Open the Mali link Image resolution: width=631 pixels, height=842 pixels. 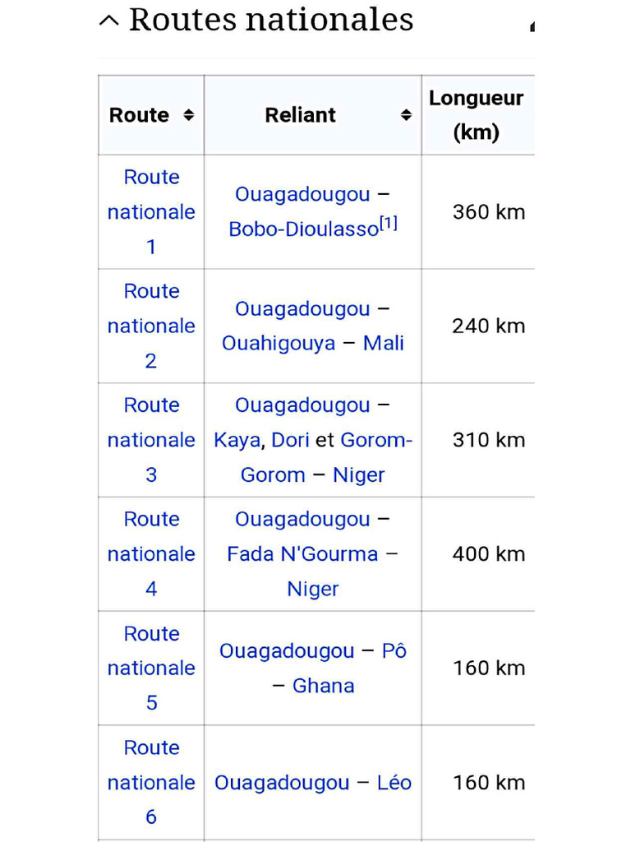pos(384,343)
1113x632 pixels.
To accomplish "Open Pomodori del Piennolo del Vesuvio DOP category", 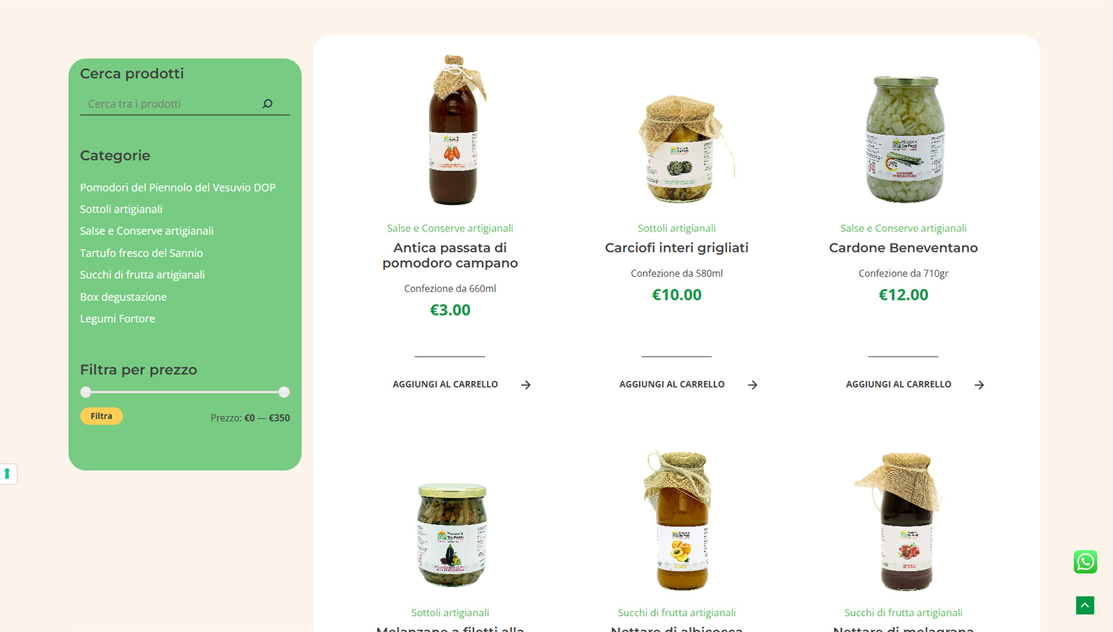I will pos(177,188).
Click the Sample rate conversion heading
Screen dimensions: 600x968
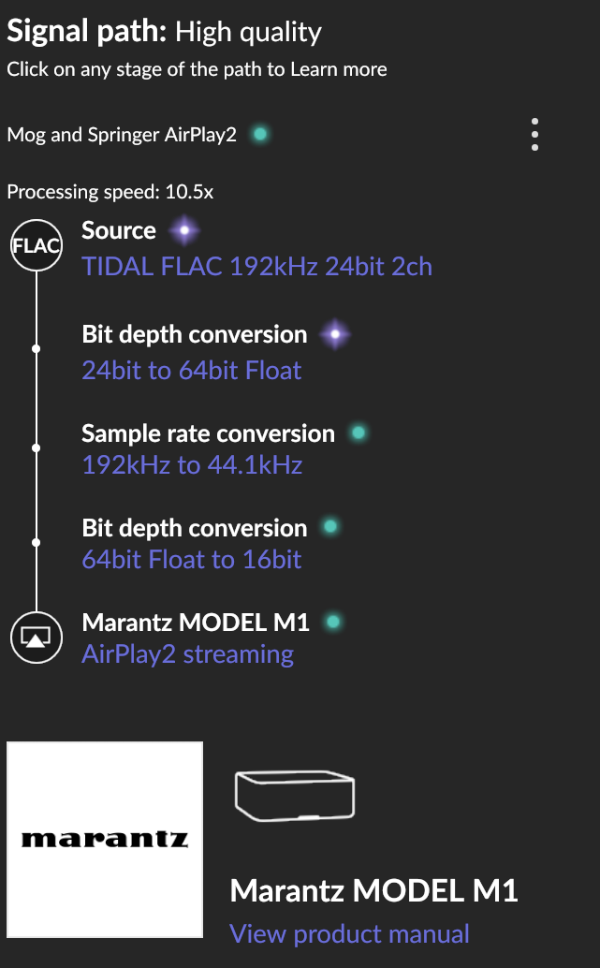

□ □ □ □ □ □ □

> WHAT TO DO
Everything from the line with "Click the Sample rate conversion heading" through the final line of the records above should be written out exactly, minus the pictures.

> YOUR RESPONSE
Click the Sample rate conversion heading
Screen dimensions: 600x968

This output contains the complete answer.